Карл IV, как и его французский собрат и родственник Людовик XVI,
вовсе не был злокозненным тираном. Он был всего лишь невероятно безвольным,
недалеким правителем. И без того нерасположенный к либеральным идеям
предыдущего царствования (сразу же по восшествии на престол он уволил в
отставку Кампоманеса, а в 1790 году сослал Хо-вельяноса, он еще более резко
повернул на путь реакции в начале 90-х годов в страхе перед разразившейся
Великой французской буржуазной революцией.
Впрочем, личная «воля» Карла IV значила не так уж много. «Карл IV
был одним из тех людей, которые украшают троны, когда в стране пробивает
час революции. Высокий мужчина огромной физической силы, он был совершенно
лишен ума и характера. Его любимым занятием являлись религиозные церемонии
и охота.

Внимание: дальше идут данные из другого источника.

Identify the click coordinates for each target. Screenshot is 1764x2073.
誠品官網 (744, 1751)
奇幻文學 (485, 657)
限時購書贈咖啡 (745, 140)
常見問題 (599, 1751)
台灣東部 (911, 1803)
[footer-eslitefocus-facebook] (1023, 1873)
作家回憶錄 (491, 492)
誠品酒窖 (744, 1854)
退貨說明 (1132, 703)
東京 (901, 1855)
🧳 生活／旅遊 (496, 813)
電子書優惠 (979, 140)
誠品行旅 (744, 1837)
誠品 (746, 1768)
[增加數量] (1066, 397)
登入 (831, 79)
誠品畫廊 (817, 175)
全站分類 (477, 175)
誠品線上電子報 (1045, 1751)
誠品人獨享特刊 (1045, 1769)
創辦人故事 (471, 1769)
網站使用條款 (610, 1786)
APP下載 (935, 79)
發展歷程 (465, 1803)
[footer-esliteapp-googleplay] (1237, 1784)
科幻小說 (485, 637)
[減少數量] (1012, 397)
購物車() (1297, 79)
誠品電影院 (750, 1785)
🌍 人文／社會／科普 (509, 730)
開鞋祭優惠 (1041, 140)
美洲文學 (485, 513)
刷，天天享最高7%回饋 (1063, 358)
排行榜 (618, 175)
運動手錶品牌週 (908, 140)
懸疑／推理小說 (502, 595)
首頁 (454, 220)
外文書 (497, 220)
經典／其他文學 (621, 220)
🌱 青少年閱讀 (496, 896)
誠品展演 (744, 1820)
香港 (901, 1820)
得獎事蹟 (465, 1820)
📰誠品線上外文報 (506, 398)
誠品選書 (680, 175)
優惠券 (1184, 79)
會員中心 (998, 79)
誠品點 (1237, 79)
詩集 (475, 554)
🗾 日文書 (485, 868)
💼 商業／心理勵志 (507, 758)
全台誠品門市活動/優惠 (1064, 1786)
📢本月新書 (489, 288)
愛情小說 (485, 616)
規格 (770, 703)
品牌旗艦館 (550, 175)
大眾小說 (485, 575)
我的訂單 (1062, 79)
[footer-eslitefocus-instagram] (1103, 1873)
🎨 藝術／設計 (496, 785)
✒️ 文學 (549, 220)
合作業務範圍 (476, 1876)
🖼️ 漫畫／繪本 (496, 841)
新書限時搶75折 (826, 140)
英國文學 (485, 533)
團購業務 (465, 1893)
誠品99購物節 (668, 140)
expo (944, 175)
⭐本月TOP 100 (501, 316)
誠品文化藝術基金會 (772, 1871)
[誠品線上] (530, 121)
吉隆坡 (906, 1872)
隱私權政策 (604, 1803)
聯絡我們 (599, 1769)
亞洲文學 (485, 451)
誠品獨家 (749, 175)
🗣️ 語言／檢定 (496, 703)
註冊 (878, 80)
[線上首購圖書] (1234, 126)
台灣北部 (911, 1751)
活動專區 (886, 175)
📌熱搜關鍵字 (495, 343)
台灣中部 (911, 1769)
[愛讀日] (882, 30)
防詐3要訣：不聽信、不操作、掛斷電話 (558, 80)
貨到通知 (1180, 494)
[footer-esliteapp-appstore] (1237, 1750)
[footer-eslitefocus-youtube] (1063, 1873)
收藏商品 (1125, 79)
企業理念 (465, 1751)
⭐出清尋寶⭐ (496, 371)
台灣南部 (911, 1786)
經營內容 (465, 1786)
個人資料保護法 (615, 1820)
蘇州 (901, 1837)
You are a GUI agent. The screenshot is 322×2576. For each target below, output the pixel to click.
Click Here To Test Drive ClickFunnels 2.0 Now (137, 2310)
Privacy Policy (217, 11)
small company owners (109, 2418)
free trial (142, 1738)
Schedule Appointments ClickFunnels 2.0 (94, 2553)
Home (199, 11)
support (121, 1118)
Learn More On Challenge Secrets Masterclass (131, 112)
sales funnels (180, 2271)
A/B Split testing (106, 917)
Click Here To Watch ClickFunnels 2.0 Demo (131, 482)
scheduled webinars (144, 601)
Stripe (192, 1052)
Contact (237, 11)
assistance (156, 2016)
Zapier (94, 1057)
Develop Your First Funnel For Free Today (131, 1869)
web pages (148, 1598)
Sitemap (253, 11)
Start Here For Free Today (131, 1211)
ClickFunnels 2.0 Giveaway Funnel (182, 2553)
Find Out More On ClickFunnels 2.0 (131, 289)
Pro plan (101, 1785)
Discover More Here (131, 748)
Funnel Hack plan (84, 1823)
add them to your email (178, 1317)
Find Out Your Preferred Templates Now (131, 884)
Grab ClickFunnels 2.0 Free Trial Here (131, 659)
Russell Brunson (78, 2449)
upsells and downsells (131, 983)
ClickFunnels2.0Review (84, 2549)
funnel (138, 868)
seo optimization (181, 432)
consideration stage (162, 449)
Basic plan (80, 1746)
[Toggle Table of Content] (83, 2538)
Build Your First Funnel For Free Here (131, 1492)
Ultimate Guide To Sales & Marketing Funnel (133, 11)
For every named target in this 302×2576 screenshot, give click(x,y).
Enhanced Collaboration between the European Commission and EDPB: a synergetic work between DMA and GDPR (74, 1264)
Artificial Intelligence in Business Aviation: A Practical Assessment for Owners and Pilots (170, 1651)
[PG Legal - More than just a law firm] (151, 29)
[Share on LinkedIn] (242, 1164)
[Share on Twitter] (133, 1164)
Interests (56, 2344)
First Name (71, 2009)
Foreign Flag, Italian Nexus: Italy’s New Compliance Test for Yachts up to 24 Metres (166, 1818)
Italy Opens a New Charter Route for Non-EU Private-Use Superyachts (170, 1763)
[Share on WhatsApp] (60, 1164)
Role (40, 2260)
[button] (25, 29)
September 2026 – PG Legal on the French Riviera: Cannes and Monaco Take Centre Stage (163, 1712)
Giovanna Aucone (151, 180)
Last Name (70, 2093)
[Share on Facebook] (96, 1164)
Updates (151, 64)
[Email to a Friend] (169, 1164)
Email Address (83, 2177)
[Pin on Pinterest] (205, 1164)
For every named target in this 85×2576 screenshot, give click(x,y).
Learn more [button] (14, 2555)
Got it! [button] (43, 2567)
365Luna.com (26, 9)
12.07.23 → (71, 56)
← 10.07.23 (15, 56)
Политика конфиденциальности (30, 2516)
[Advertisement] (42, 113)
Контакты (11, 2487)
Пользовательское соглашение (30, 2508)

Он был хороший кучер, часовщик, слесарь, но ничего не понимал в
государственных делах и не питал к ним никакого интереса... Это был
классический тип монарха, который немыслим без камарильи и при котором
камарилья заправляет всеми дворцовыми и государственными делами». Истинными
хозяевами Испании были властная, взбалмошная, чудовищно безобразная и столь
же распутная королева Мария-Луиза Пармская и ее фаворит Мануэль Годой,
превратившийся в начале 90-х годов из простого гвардейца, потомка заштатных
эстремадурских дворян, в маршала, маркиза, герцога, кавалера ордена
Золотого руна, первого министра (для того чтобы освободить это место для
Годоя были в 1792 году уволены в отставку сначала граф Флоридабланка, а
затем и сменивший его ненадолго Аранда – последние представители эпохи
«просвещенного абсолютизма»), капитана гвардии, личного секретаря королевы,
адмирала Испании и Индии, президента Академии художеств, а также директора
кабинета естественных наук, ботанического сада, химической лаборатории и
астрономической обсерватории. В 1795 году Годой получил титул князя Мира со
званием «высочества», а в следующем году породнился с правящей династией,
женившись на принцессе королевского дома.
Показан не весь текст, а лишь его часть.